Please gather each line in the records below that contains the string "height". Case matters.

Entries from a dataset:
-*-*-

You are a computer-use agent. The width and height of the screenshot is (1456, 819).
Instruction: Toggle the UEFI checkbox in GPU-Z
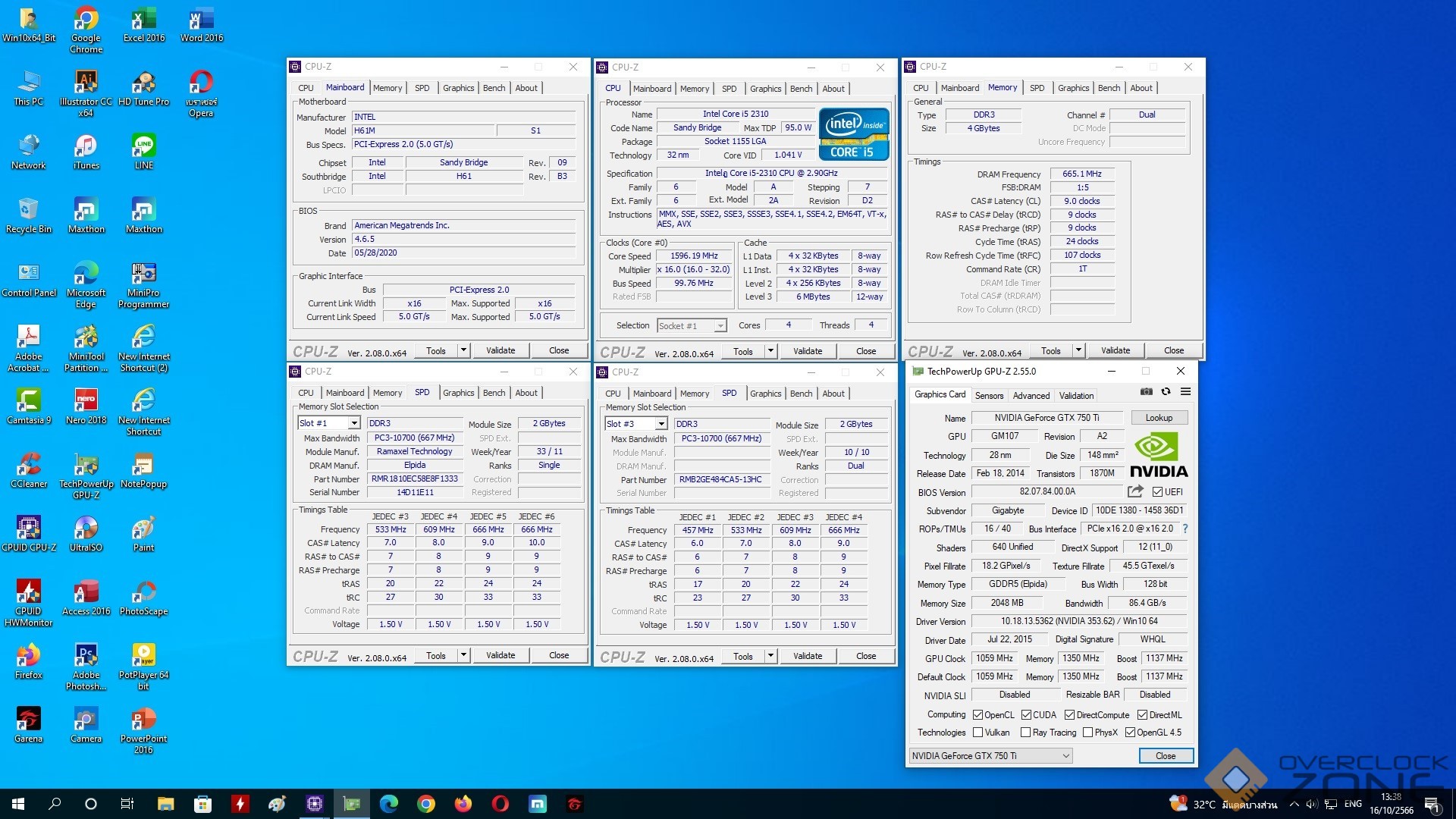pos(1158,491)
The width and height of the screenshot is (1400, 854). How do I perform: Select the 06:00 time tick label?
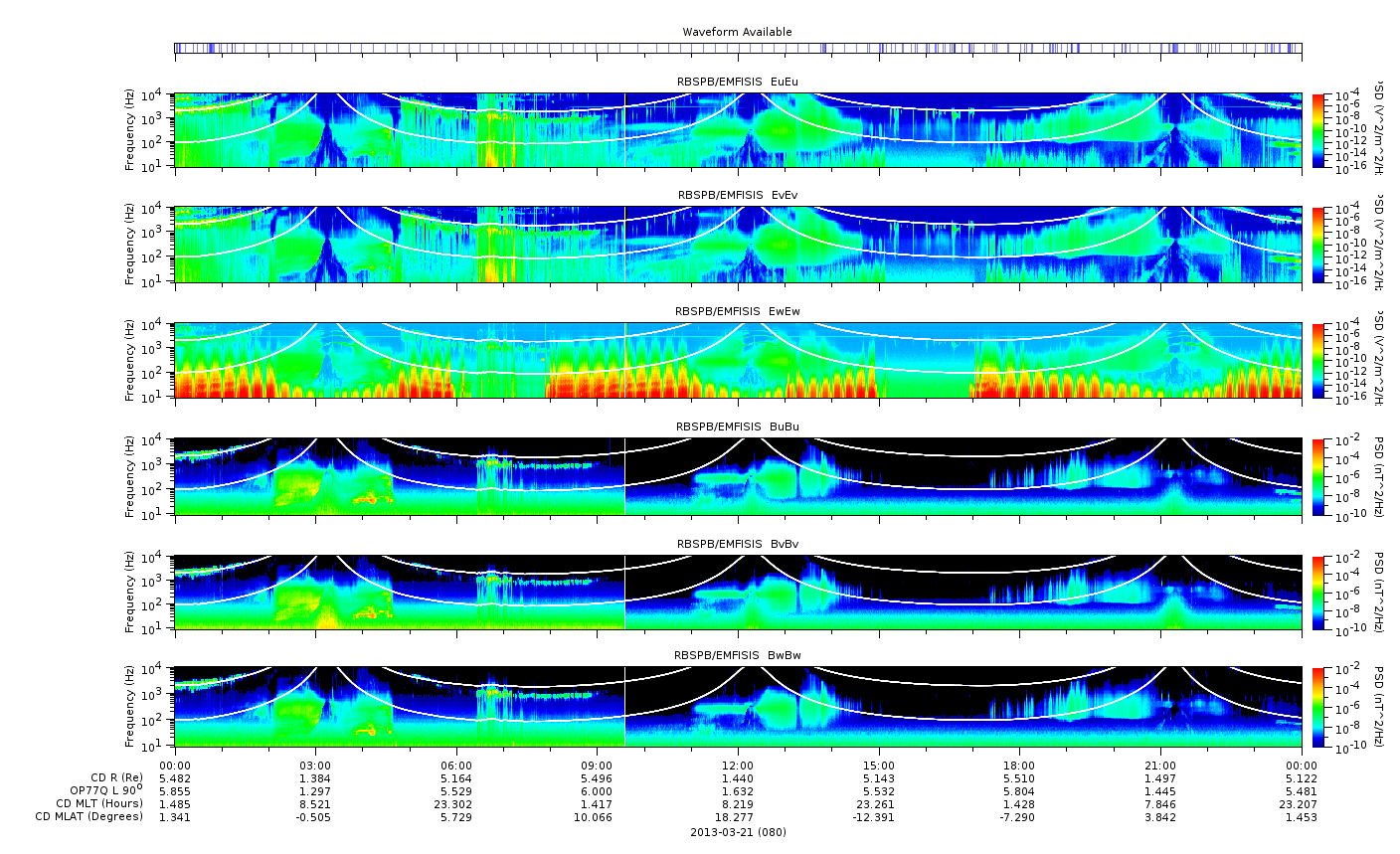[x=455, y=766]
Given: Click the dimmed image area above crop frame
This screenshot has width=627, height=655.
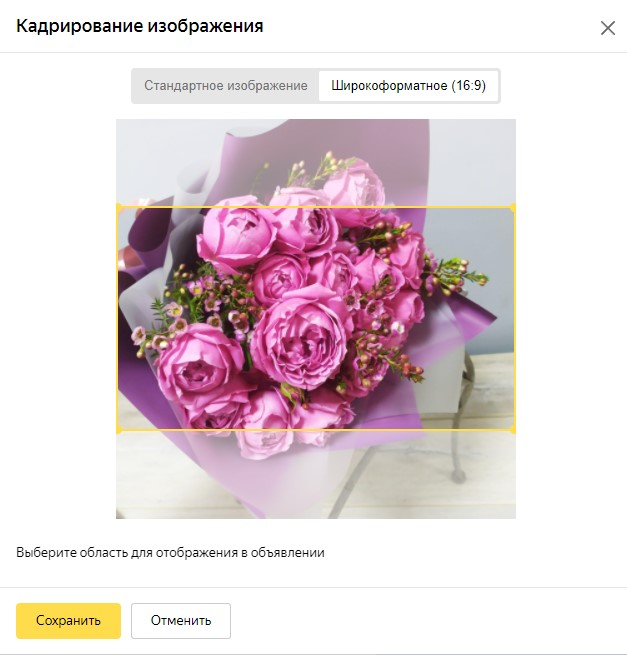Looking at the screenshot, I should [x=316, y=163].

-*-*-

* **Solution**
You are a computer-use agent. The width and height of the screenshot is (1456, 819).
The width and height of the screenshot is (1400, 854). How do I perform: Select the 06:00 time tick label?
This screenshot has width=627, height=655.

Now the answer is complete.